1

Say if I have a result like this:

    {
        "_id" : ObjectId("5b722d06c23b5f2bd0329a41"),
        "name" : "test",
        "item" : {
            "_id" : ObjectId("5b722d07c23b5f2bd0329a53"),
            "display_name" : "",
            "image" : "http://via.placeholder.com/700x500/ffffff/000000/?text=No%20Image&",
            "is_private" : true,
            "details" : [
                {
                    "is_private" : false,
                    "type" : "text",
                    "_id" : ObjectId("5b722d06c23b5f2bd0329a44"),
                    "title" : "Name",
                    "content" : "",
                    "order" : 0
                },
                {
                    "is_private" : false,
                    "type" : "text",
                    "_id" : ObjectId("5b722d06c23b5f2bd0329a43"),
                    "title" : "Price",
                    "content" : "",
                    "order" : 1
                },
                {
                    "is_private" : false,
                    "type" : "text",
                    "_id" : ObjectId("5b722d06c23b5f2bd0329a42"),
                    "title" : "Company",
                    "content" : "",
                    "order" : 2
                }
            ],
            "tags" : [ ],
            "__v" : 0
        }
    }

and I want to filter by item.details.is_private, how should I do this? I want to return all properties of item but filter out any item.details.is_private if it is true

I am currently projecting it as:

{
    "$project": {
        name: 1,
        item: 1
    }
}

but am not sure how to implement $filter in this setting

A. L
  • 11,695
  • 23
  • 85
  • 163
  • 1
    Try `{ "$addFields": { "item.details": { "$filter": { "input": "$item.details", "cond": { "$eq": [ "$$this.is_private", true ] } } } } }` – s7vr Aug 14 '18 at 03:38
  • Possible dupe of https://stackoverflow.com/q/3985214/2683814 – s7vr Aug 14 '18 at 03:39
  • @Veeram don't think it's a duplicate because mine is 1 level down, so I can't just use a straight up `$filter` like Anthony did.

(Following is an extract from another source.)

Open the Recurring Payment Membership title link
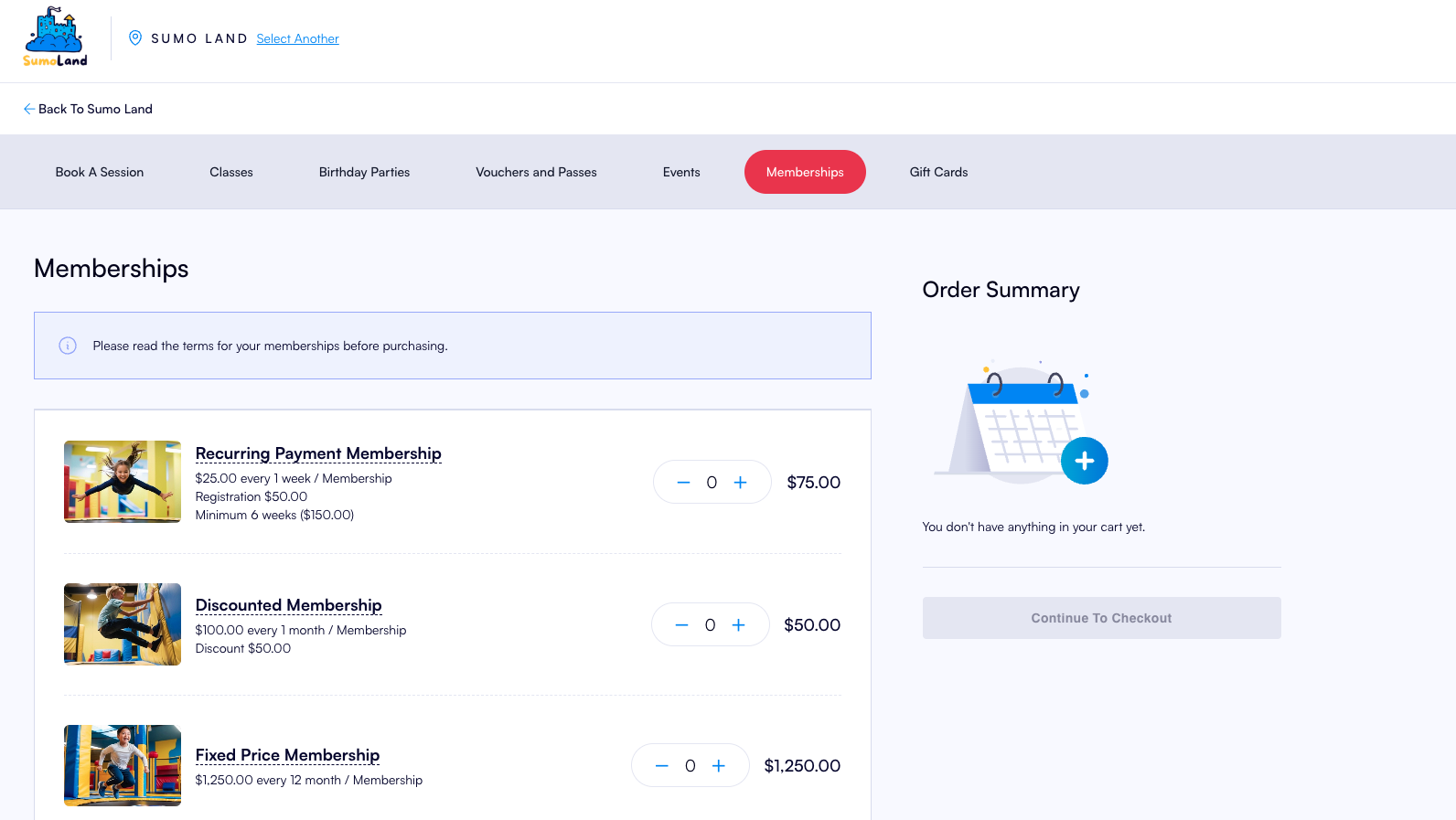 point(318,453)
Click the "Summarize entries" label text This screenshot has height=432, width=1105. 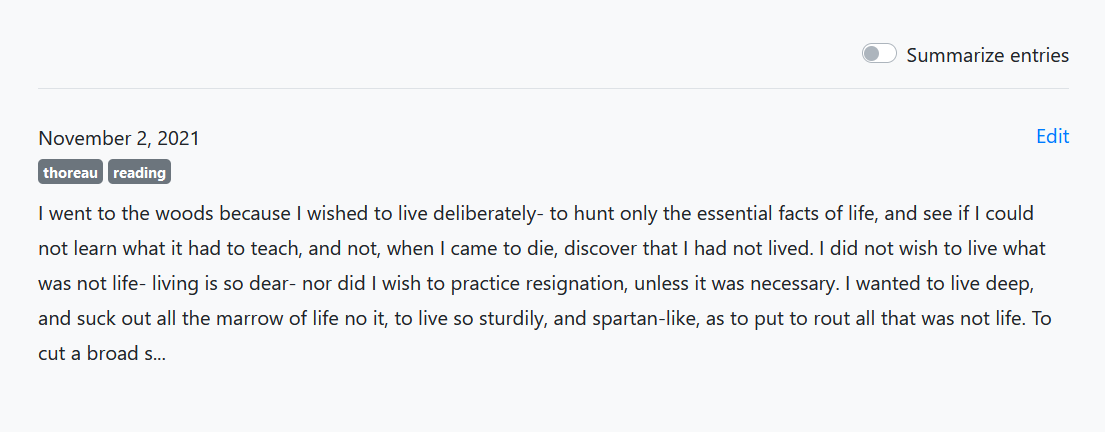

I might need to do some kind of `$unwind` into a `$redact` back into a `$concatArray` but I'm not sure if that's the right path. – A. L Aug 14 '18 at 03:43

1 Answers1

1

You can try using $addsFields with $filter aggregation

db.collection.aggregate([
  { "$addFields": {
    "item.details": {
      "$filter": {
        "input": "$item.details",
        "as": "detail",
        "cond": {
          "$eq": [ "$$detail.is_private", true ]
        }
      }
    }
  }}
])
Ashh
  • 44,693
  • 14
  • 105
  • 132
  • this only returns `item.details` though, I also need the rest of the `item` stuff – A. L Aug 14 '18 at 03:41
  • isn't there a better way to do this? Since, if the document updates with additional fields in the future, then I'll have to account for every single unique field – A. L Aug 14 '18 at 03:44
  • Don't ever take nested documents in your model to keep better performance and it's the best way to do work with mongodb... – Ashh Aug 14 '18 at 03:47
  • cool, seems to work. I'm guessing that `$addFields` is just overiding the original `details` then – A. L Aug 14 '18 at 03:58
  • @A.Lau precisly – Ashh Aug 14 '18 at 03:59